Meu desânimo foi perceber que até mesmo o visual desses personagem estava em uma versão “Frenzy” e não no tradicional, obrigando algumas horas de porradaria para ter dinheiro suficiente e comprar as “fantasias” (como o jogo nomeia) que conhecemos.
Por fim, a impressão que fica é de apenas um jogo bonitinho e simples que acaba se perdendo dentro do seu escopo, já que hoje temos jogos de luta muito mais completos e que conseguem separar em camadas a sua jogabilidade, indo da mais simples à mais complexa. Se levarmos em conta o conteúdo e o trabalho visual, aliado à trilha sonora digna de uma playlist de J-Pop do Spotify, o jogo acaba sendo divertido. Em uma competição online (em que tentei algumas vezes), pude perceber que existe uma sequência padrão para se sair bem: defender para esperar o delay do personagem ao retornar ao ponto zero para o adversário executar sequências longas de golpes ou até mesmo esmagar os botões para disparar uma sequência repetitiva de golpes.
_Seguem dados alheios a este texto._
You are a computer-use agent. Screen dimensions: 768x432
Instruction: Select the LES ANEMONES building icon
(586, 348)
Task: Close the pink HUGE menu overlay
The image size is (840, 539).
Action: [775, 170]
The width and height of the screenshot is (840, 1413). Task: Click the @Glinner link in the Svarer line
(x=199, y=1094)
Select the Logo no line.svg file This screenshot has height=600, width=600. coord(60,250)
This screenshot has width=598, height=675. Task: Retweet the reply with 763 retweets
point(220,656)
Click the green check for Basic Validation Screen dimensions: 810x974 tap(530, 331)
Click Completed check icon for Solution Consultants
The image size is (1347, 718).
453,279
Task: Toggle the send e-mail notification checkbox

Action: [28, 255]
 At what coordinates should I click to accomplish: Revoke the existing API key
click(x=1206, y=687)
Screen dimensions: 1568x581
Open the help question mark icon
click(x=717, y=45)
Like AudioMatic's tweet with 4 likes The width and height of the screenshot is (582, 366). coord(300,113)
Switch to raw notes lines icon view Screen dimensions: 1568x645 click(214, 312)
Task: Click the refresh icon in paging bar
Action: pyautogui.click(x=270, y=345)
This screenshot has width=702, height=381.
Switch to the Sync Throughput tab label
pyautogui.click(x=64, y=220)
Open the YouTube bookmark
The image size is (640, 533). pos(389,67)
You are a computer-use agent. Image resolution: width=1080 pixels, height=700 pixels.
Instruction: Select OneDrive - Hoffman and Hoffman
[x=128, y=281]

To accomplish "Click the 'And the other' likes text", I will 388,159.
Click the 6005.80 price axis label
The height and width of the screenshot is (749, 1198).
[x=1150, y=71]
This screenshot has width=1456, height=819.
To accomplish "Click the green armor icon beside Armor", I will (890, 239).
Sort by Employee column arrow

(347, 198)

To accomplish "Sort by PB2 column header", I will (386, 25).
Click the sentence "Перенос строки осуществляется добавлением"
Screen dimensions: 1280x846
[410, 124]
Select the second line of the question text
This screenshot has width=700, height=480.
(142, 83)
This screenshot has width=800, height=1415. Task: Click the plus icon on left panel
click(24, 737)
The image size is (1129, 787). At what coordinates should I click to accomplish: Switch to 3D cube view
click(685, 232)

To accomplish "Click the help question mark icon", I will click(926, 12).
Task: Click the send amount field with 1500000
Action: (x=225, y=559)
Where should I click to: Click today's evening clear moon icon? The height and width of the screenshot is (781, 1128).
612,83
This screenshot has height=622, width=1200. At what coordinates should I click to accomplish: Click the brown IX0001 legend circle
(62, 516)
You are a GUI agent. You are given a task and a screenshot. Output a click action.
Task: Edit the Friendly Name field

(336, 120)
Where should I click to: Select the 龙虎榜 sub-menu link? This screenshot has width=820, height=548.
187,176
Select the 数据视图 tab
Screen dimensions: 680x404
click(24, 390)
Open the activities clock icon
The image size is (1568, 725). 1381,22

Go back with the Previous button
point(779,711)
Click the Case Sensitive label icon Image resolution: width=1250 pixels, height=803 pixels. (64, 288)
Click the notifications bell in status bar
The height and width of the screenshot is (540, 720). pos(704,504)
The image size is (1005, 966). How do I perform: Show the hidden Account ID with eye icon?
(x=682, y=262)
SNK Heroines: Tag Team Frenzy acaba sendo um jogo com medo de errar, restando apenas a superficialidade do apertar dos botões de ataque forte ou fraco na direção desejada. Se este é ou não um bom jogo, fica a reflexão de até onde vale a pena sacrificar a jogabilidade a favor da acessibilidade ou até que ponto o kawaii não despenca para o vulgar.